> **PROMPT**: Which lines below contain the word "coordinates"? Copy each of them in full.

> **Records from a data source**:
--- START ---

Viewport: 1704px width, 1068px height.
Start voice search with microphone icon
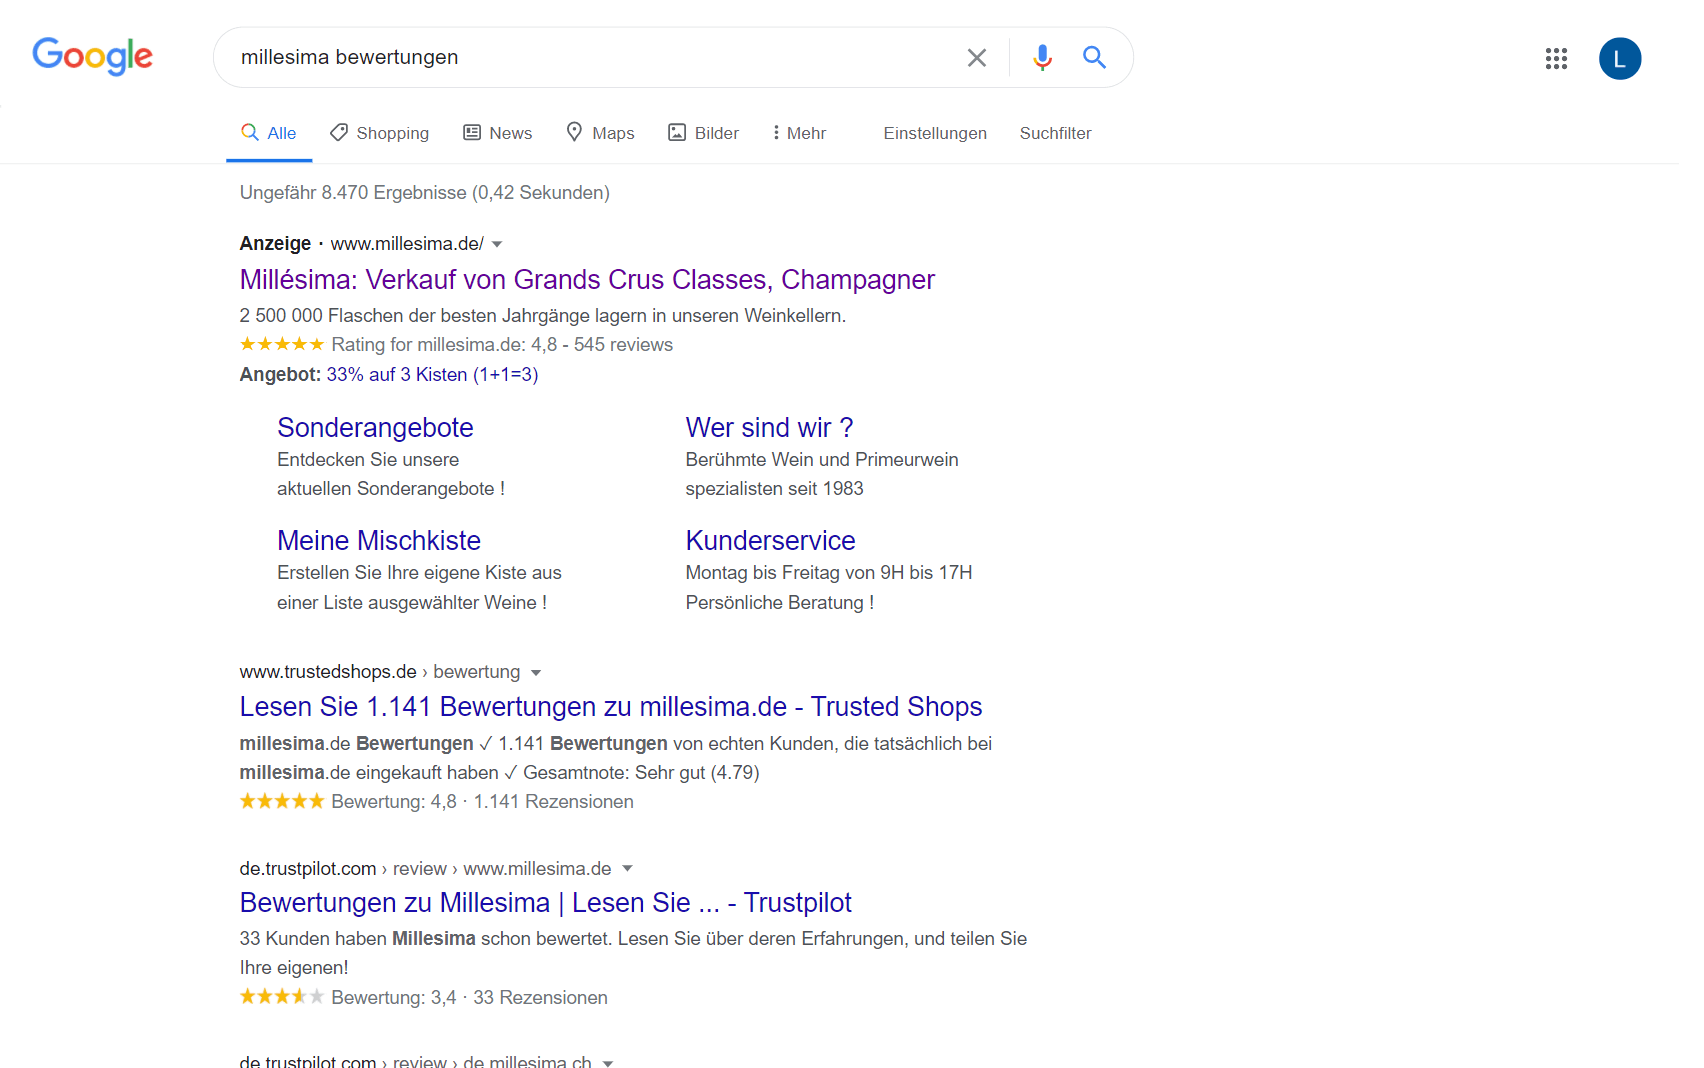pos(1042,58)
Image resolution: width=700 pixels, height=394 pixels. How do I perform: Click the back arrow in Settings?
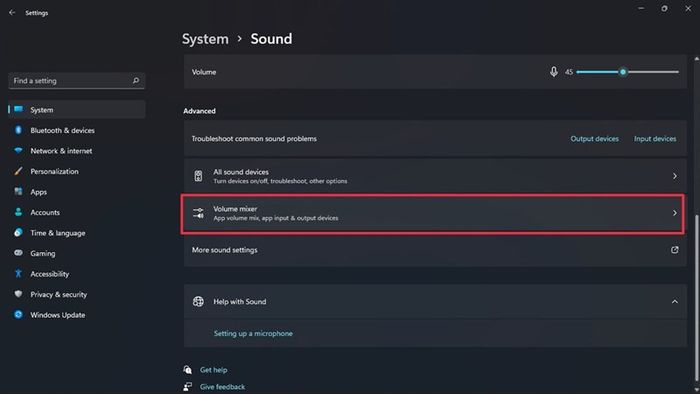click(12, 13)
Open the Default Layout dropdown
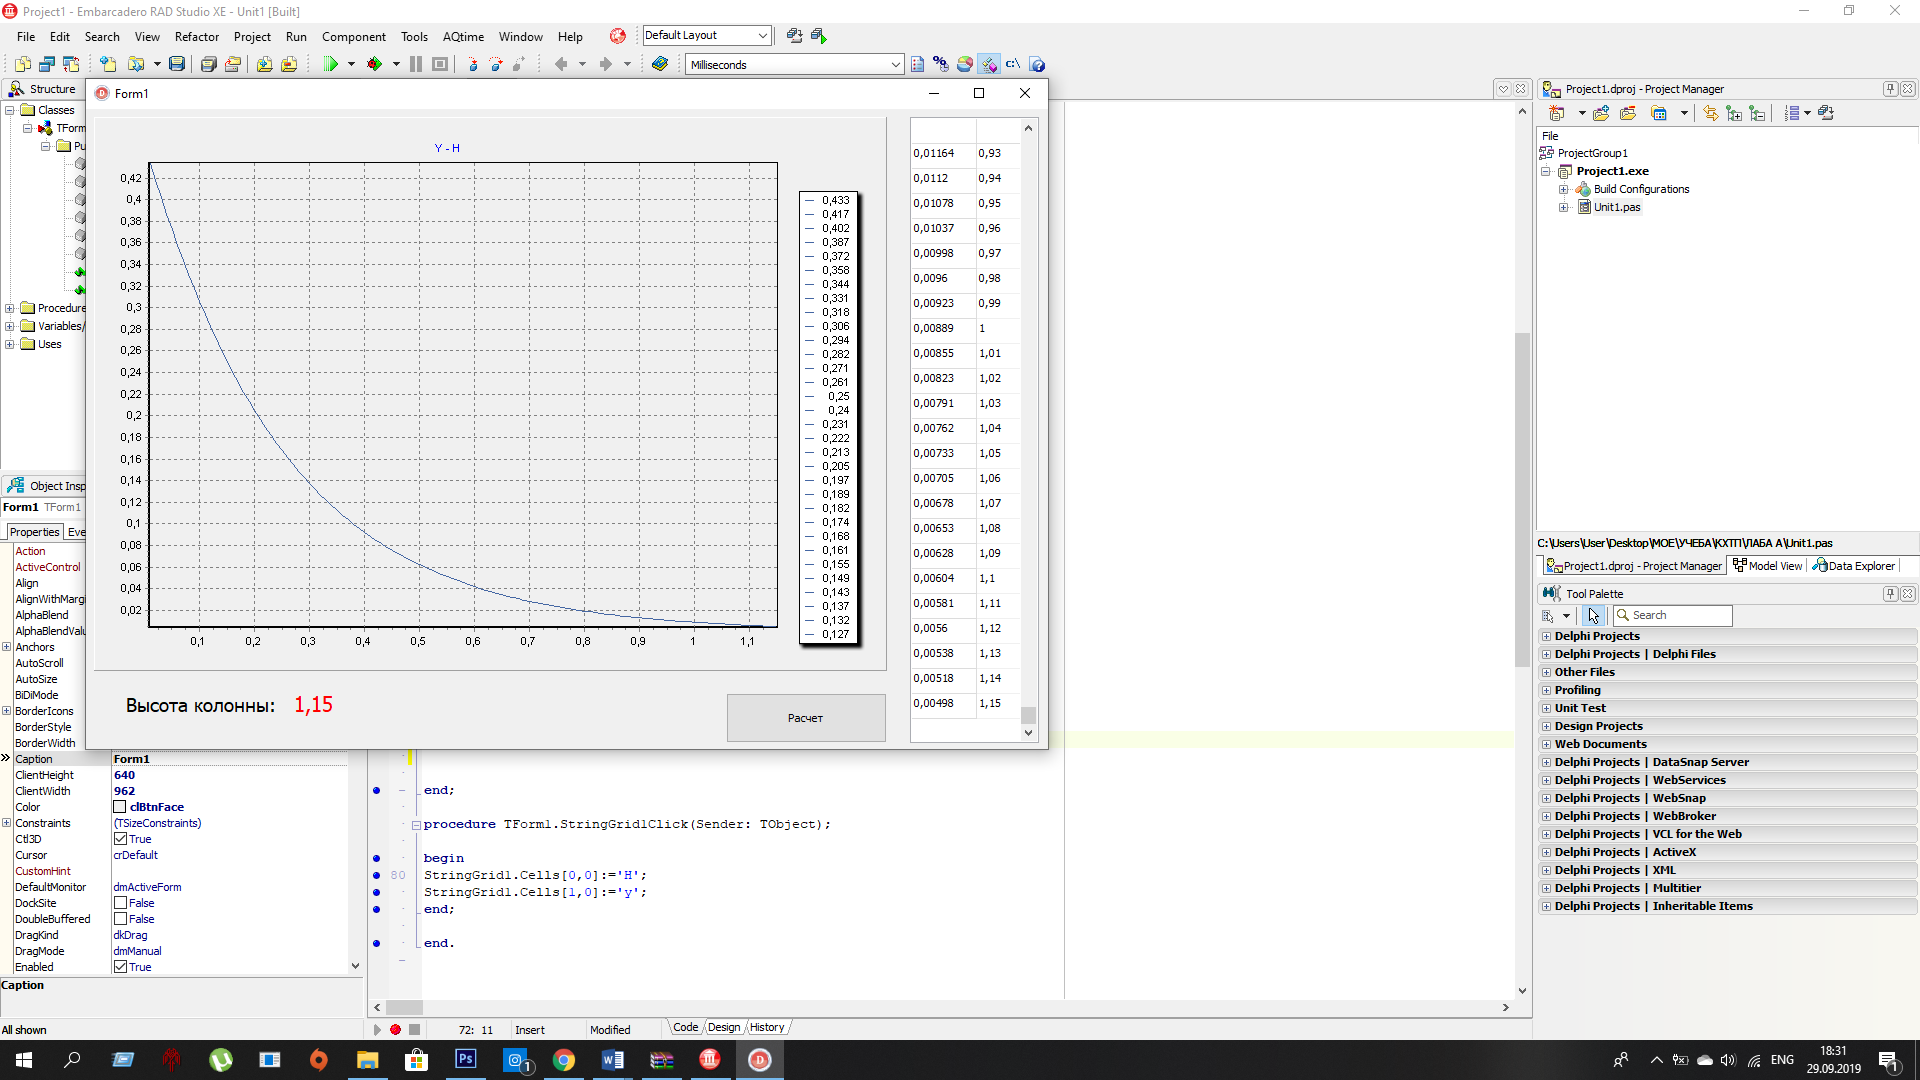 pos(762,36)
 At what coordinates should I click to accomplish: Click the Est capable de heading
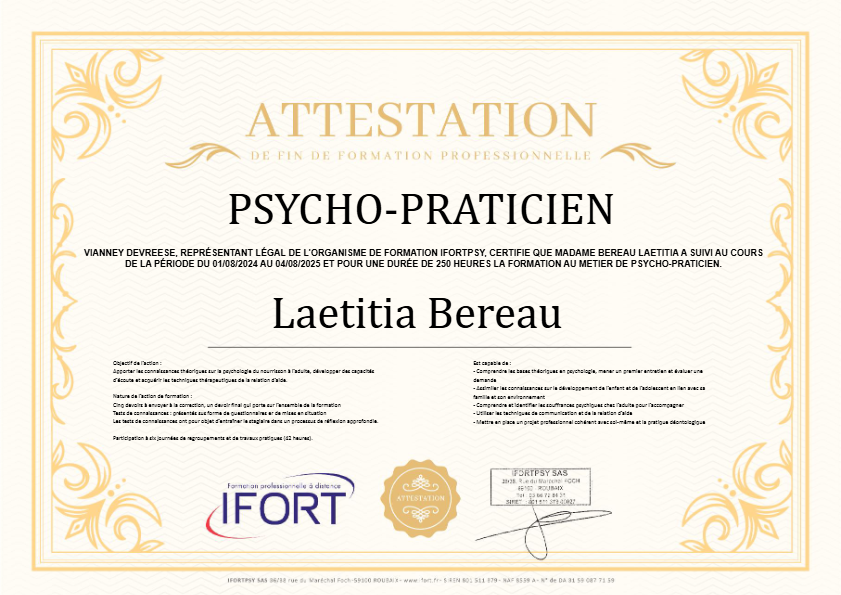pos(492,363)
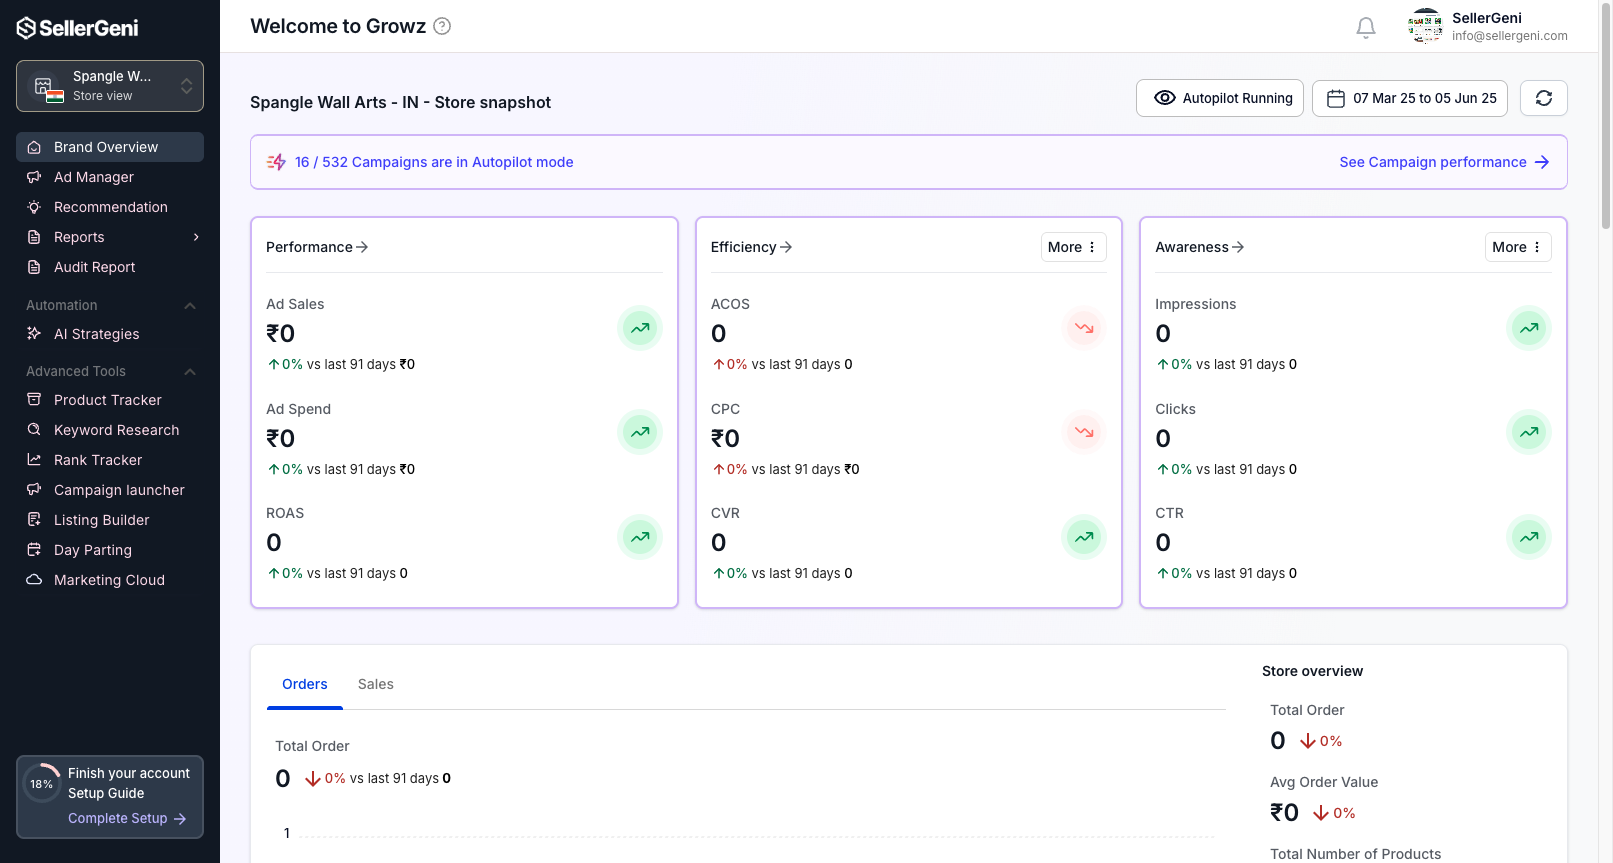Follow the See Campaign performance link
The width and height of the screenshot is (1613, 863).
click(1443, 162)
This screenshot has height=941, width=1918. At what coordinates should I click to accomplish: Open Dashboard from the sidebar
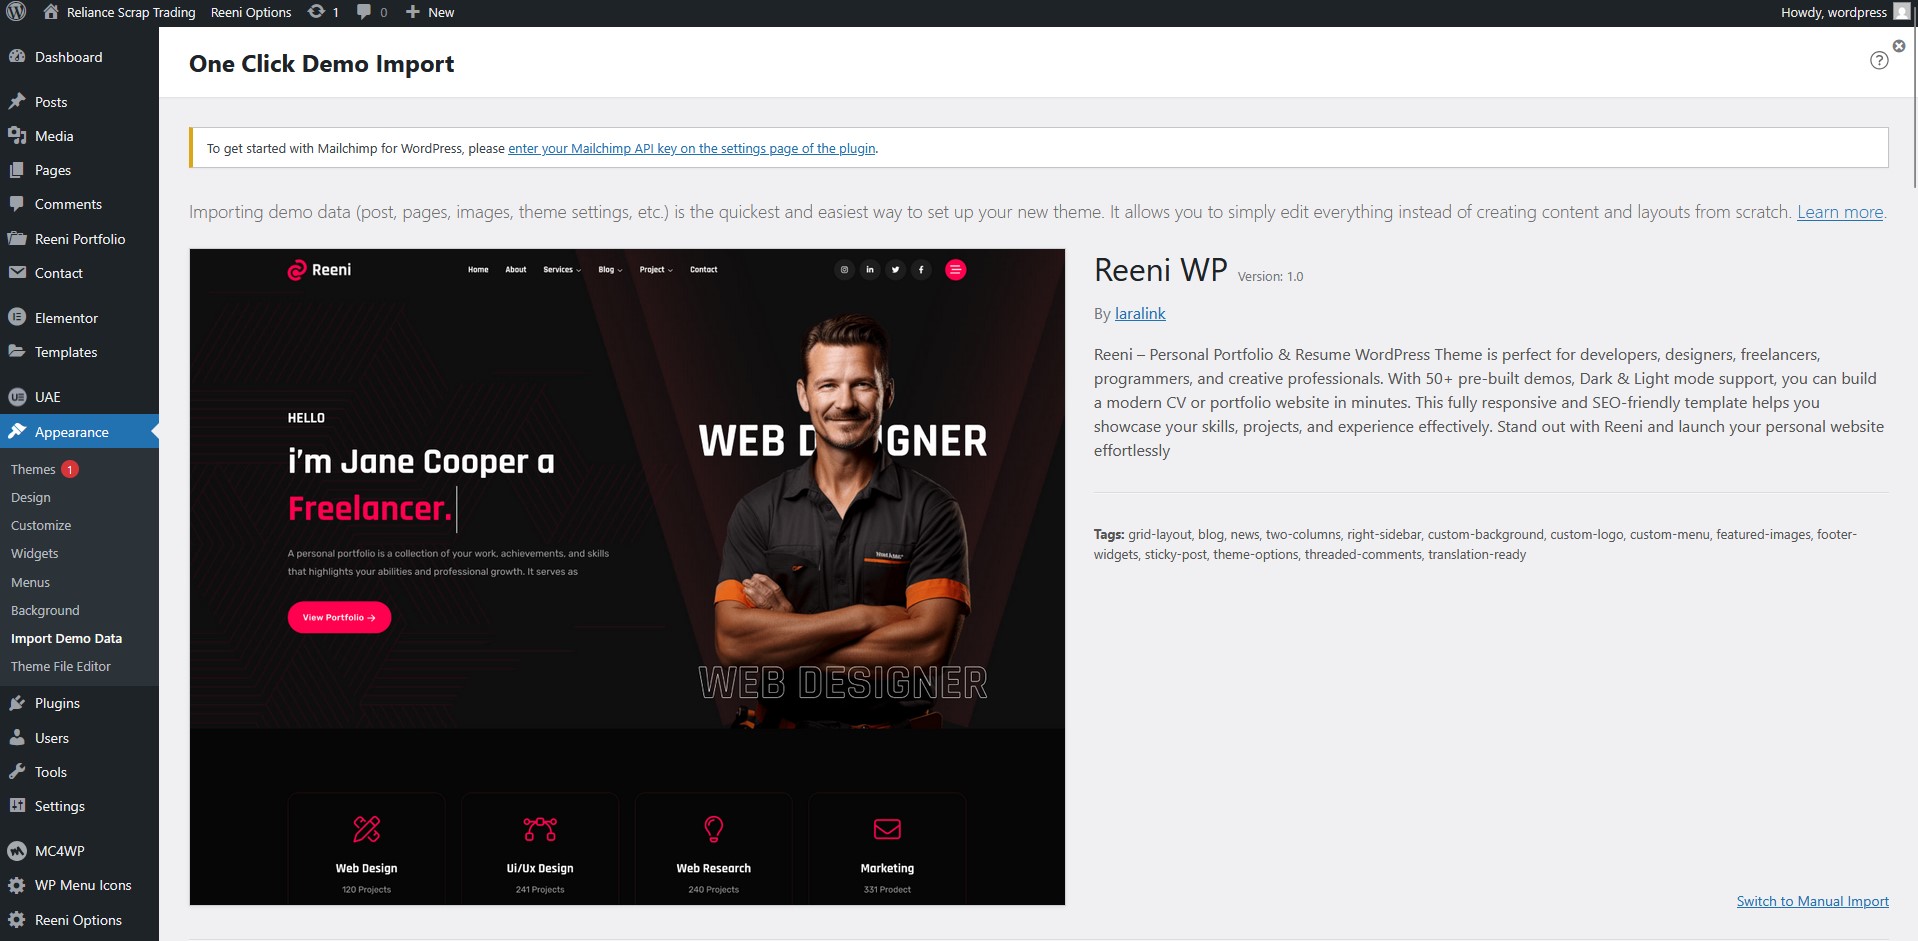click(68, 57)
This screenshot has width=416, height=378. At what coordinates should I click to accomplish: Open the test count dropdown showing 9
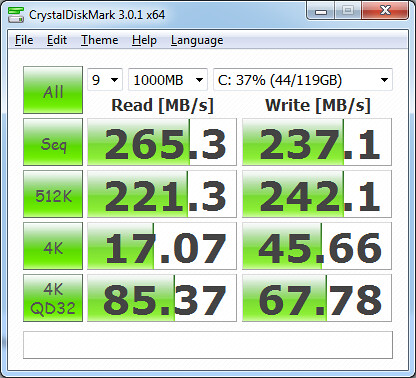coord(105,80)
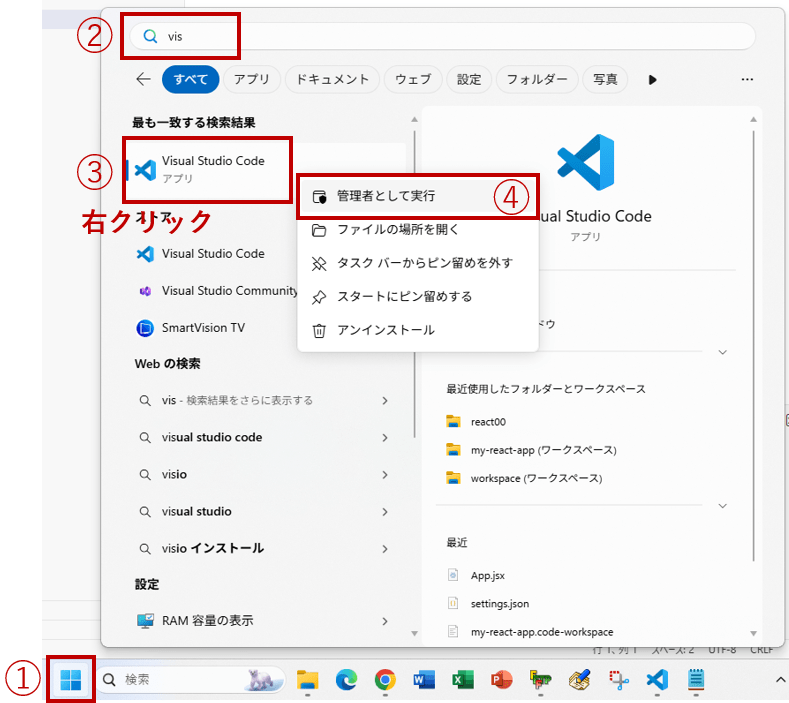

--- END ---

> **RESULT**:
 At what coordinates should I click to accomplish: Click the Est capable de heading
This screenshot has height=941, width=1918. At what coordinates should I click to accomplish: Open Dashboard from the sidebar
This screenshot has width=416, height=378. At what coordinates should I click to accomplish: Open the test count dropdown showing 9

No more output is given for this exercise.